[Start]

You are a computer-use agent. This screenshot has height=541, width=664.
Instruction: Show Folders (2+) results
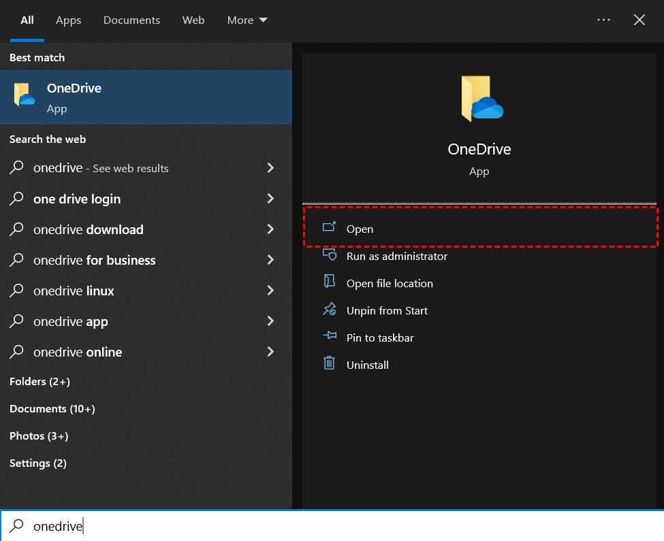tap(39, 382)
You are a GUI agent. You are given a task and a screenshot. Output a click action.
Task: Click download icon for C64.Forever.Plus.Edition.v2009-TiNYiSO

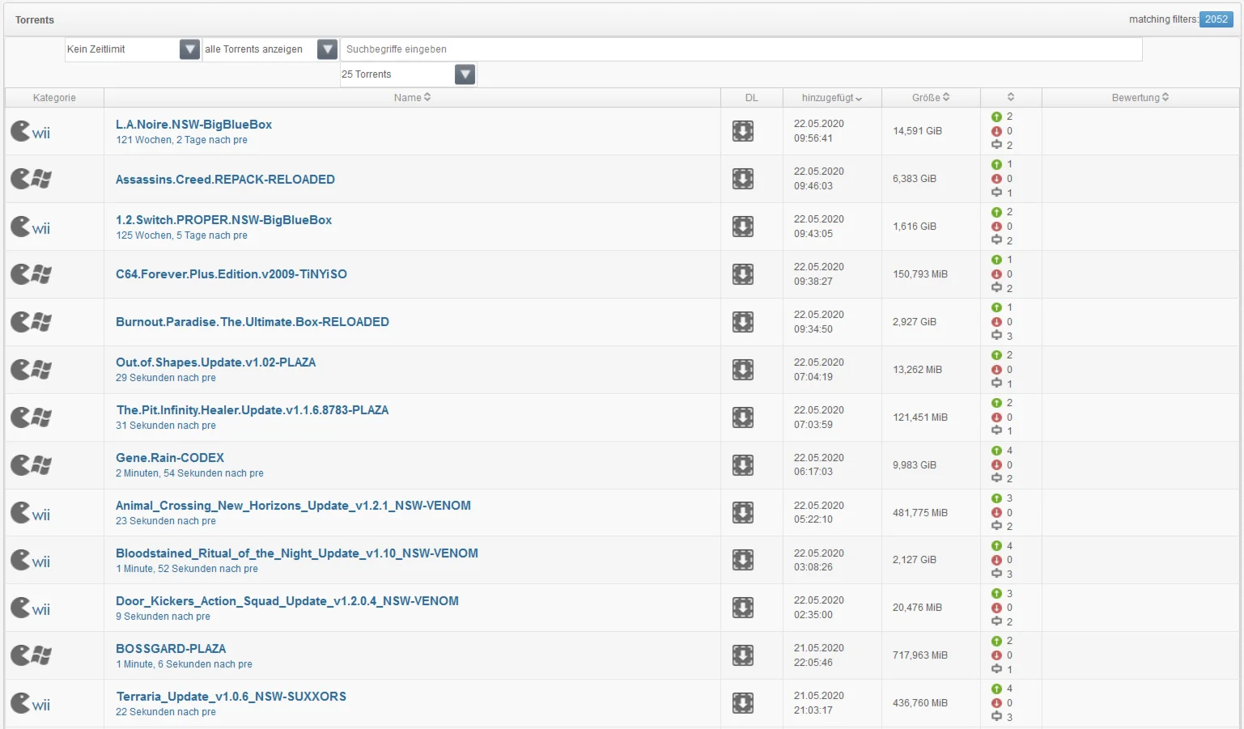click(742, 274)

[End]

▶ INSTRUCTION:
Reproduce the text of both entries above word for word and line for line. Leave out the pictures.

▶ WORKED ANSWER:
You are a computer-use agent. This screenshot has height=541, width=664.
Instruction: Show Folders (2+) results
tap(39, 382)
You are a GUI agent. You are given a task and a screenshot. Output a click action.
Task: Click download icon for C64.Forever.Plus.Edition.v2009-TiNYiSO

click(742, 274)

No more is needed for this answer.